Leave out pictures; repeat exactly the lines from the "Task: Open cookie Detaljer button" line through the last of the data below.

--- The data Enclosed Below ---

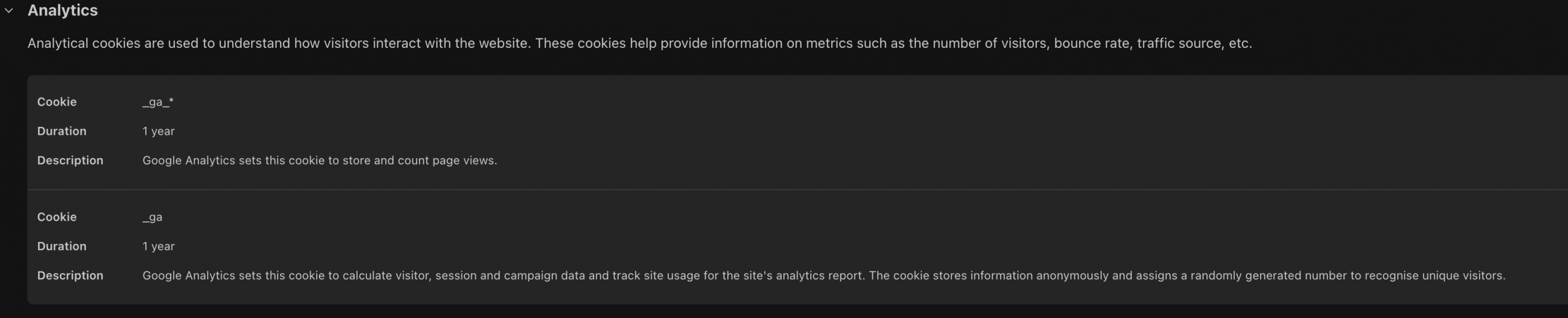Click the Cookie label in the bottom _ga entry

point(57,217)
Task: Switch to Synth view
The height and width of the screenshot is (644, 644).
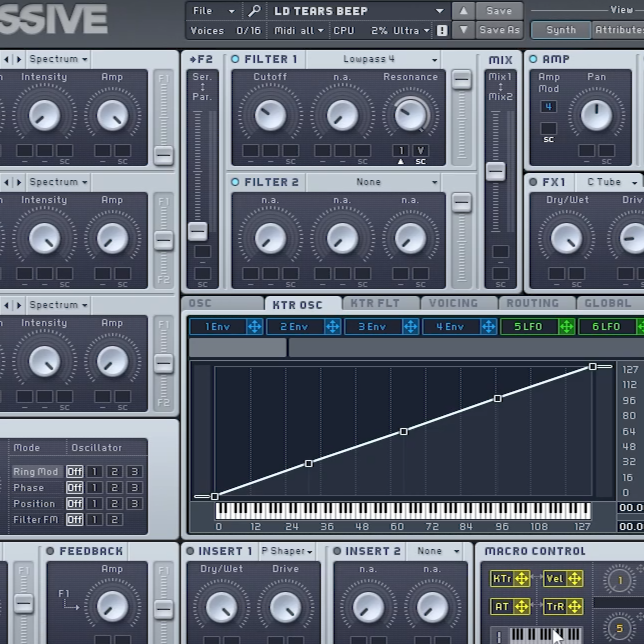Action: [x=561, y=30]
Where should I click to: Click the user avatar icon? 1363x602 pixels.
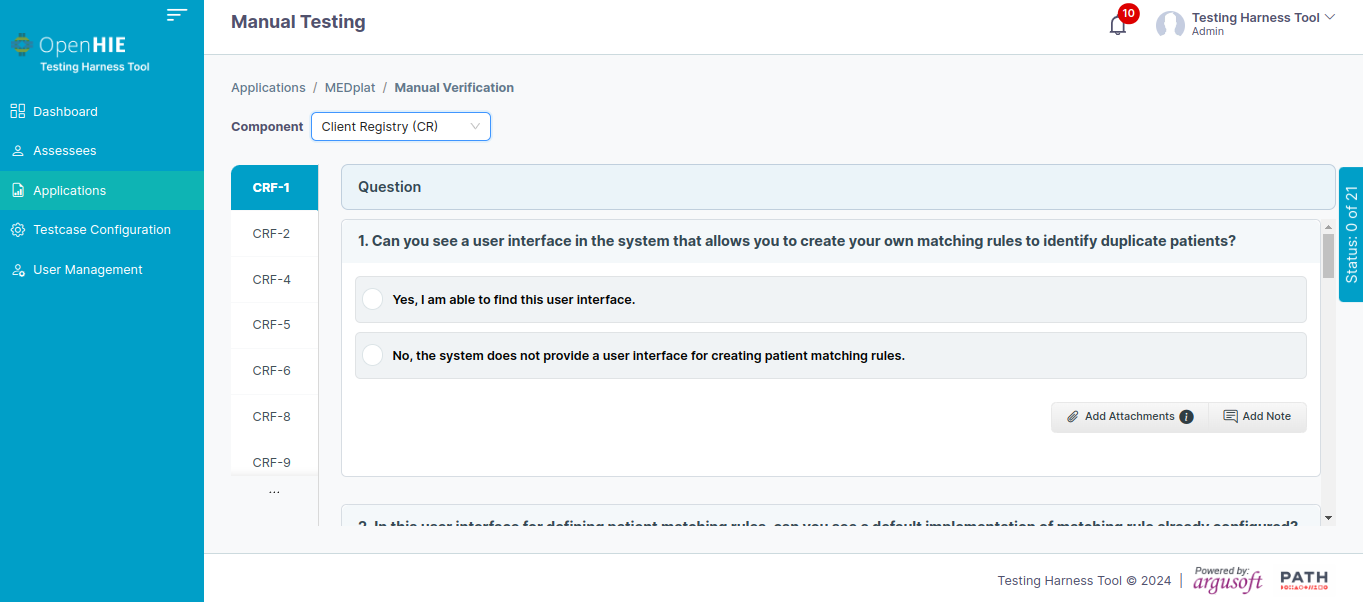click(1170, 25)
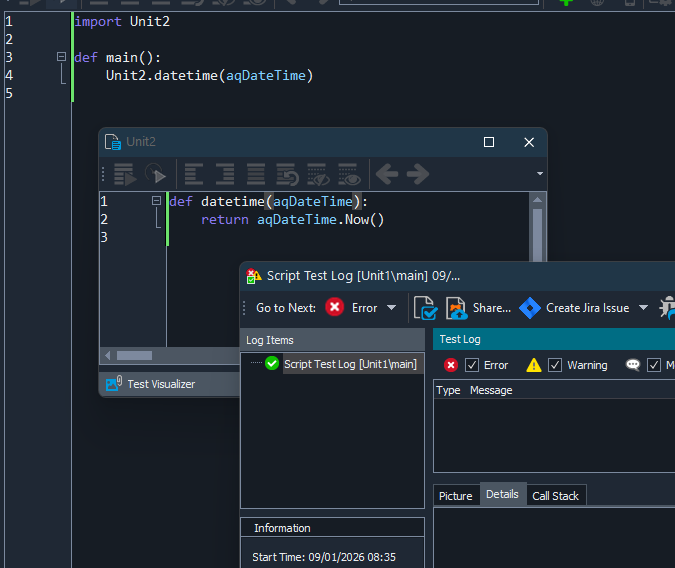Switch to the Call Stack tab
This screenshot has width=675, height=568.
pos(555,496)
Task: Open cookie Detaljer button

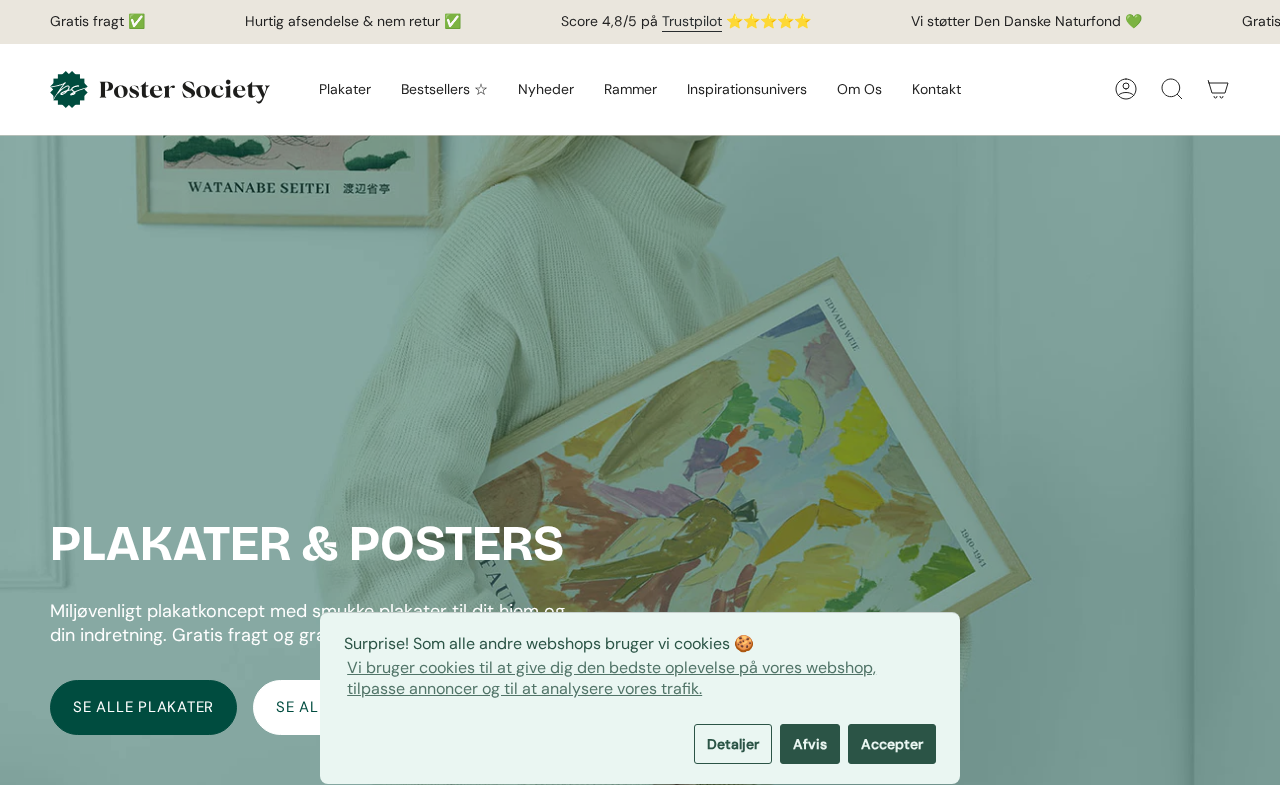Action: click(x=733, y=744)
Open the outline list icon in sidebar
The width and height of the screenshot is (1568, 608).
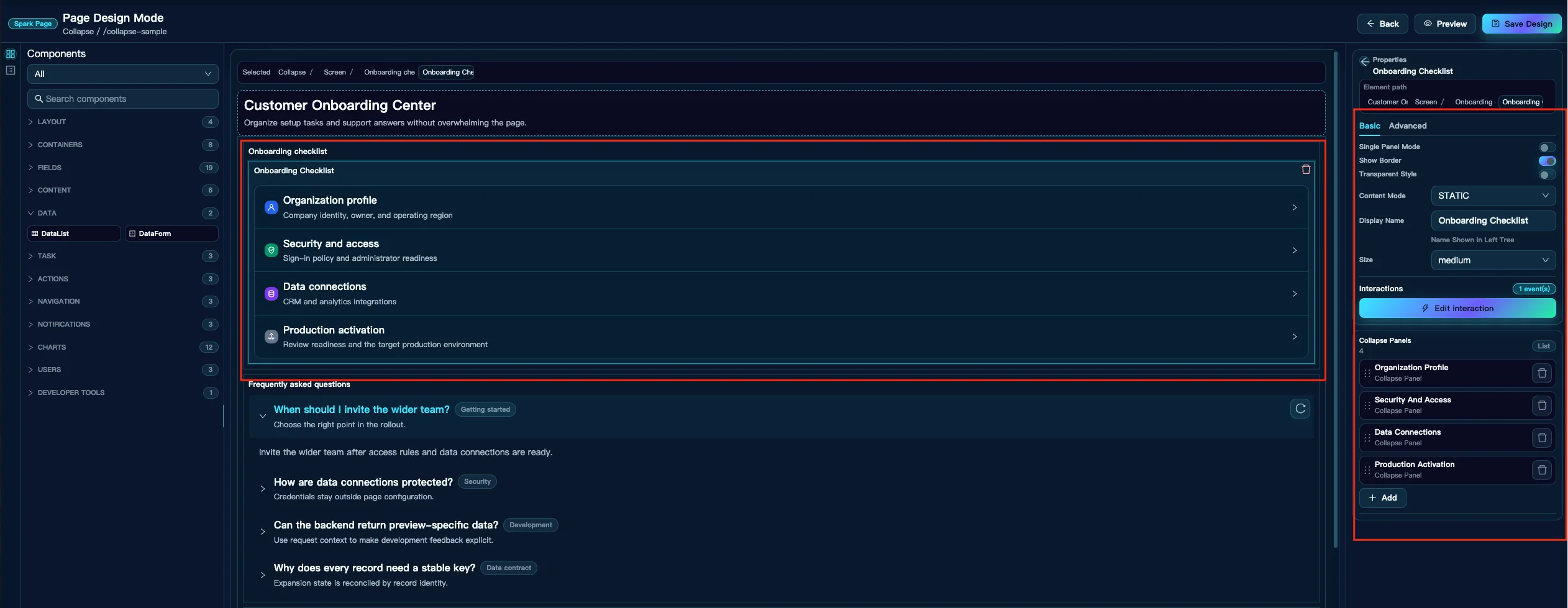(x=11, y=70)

--- End of Enclosed The data ---

▶ Written response
Task: Open cookie Detaljer button

Action: click(x=733, y=744)
Open the outline list icon in sidebar
The width and height of the screenshot is (1568, 608).
(x=11, y=70)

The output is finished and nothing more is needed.